Surry’s right eye swiveled, locked on her.
“Hey, cool patch,” I said. “Makes you look like a pirate. Girls really go for that—just look at Johnny Depp—though the girls in prison go by the names Earl and Bubba. Can I get you anything? Enema, a bigger catheter, designer handcuffs? How about a balloon with a smiley face on it? Those’re nice.”
“Fuck you, man.”
I stood over him. “Like you said up at the cabin, ‘Enjoy the ride.’ Oh, and because we’re eyewitnesses, we’ll probably meet again. At the trial. We’ll be with the prosecution. In the state of Nevada, it’s against the law to blow a person’s head off. You’d think they’d teach that in school, at least give it a mention, but they didn’t in high school when I was there.”
I turned to go, then Ramon whispered hoarsely, “How? We were gone. We were home free. How’d you do it?”
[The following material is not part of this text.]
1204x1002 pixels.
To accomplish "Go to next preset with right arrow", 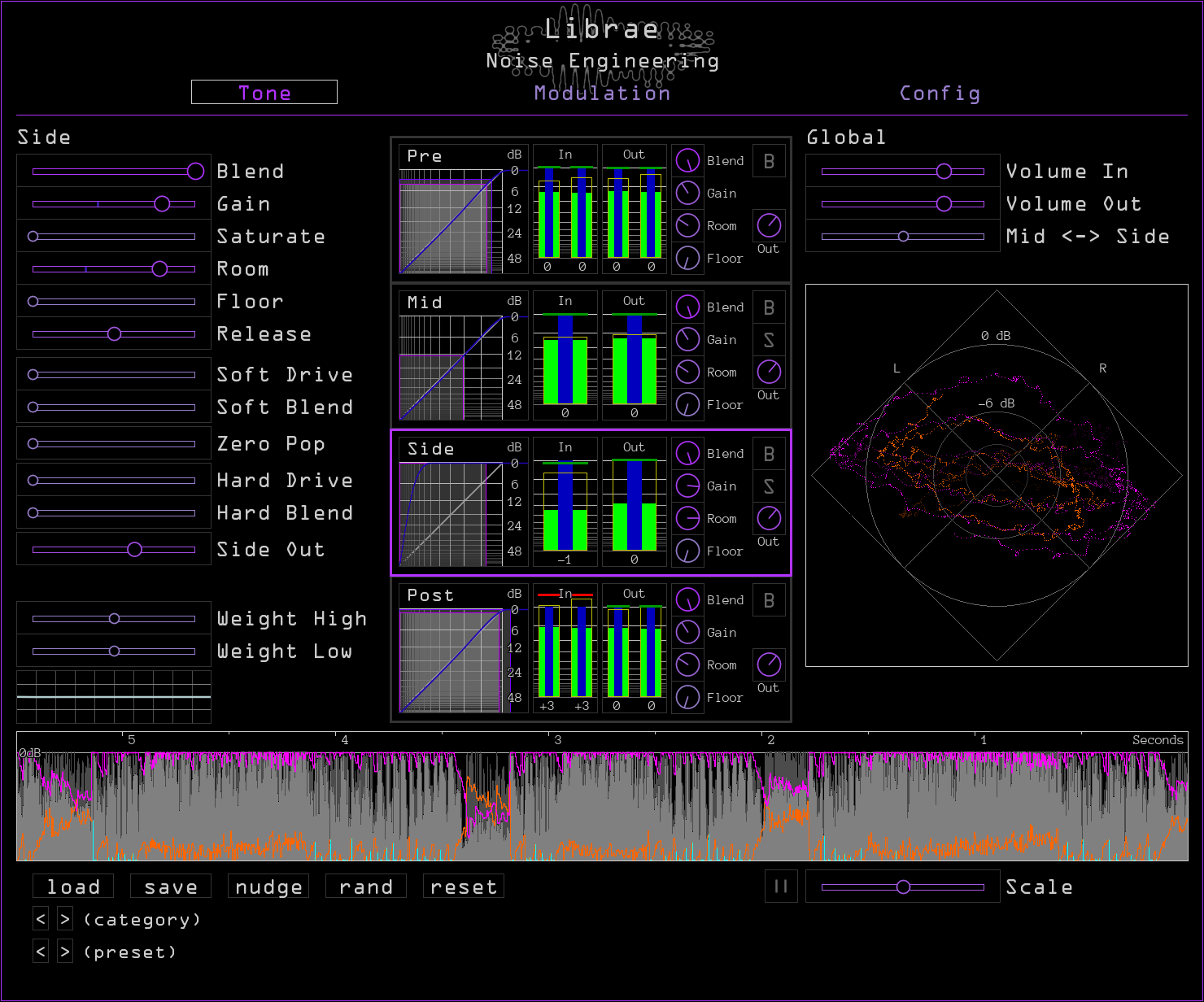I will [x=65, y=951].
I turned back, forming a response, then Lucy stood beside me, smiled at him, and said, “Gumshoe Rock. Dude.”
Stole my line.
* * *
Twelve hours later, Ramon died. So, no trial, and he’d had no chance to talk to the FBI, which was probably just as well. A four-inch length of glass shard in the eye is an iffy thing and brains are complicated. Four inches, wow. At least two and a half inches of that went into the jelly. No telling what damage it had done. He was lying peacefully in bed, not what he deserved, then he flatlined and headed for the Pearly Gates, not that he would get in when he rang the doorbell.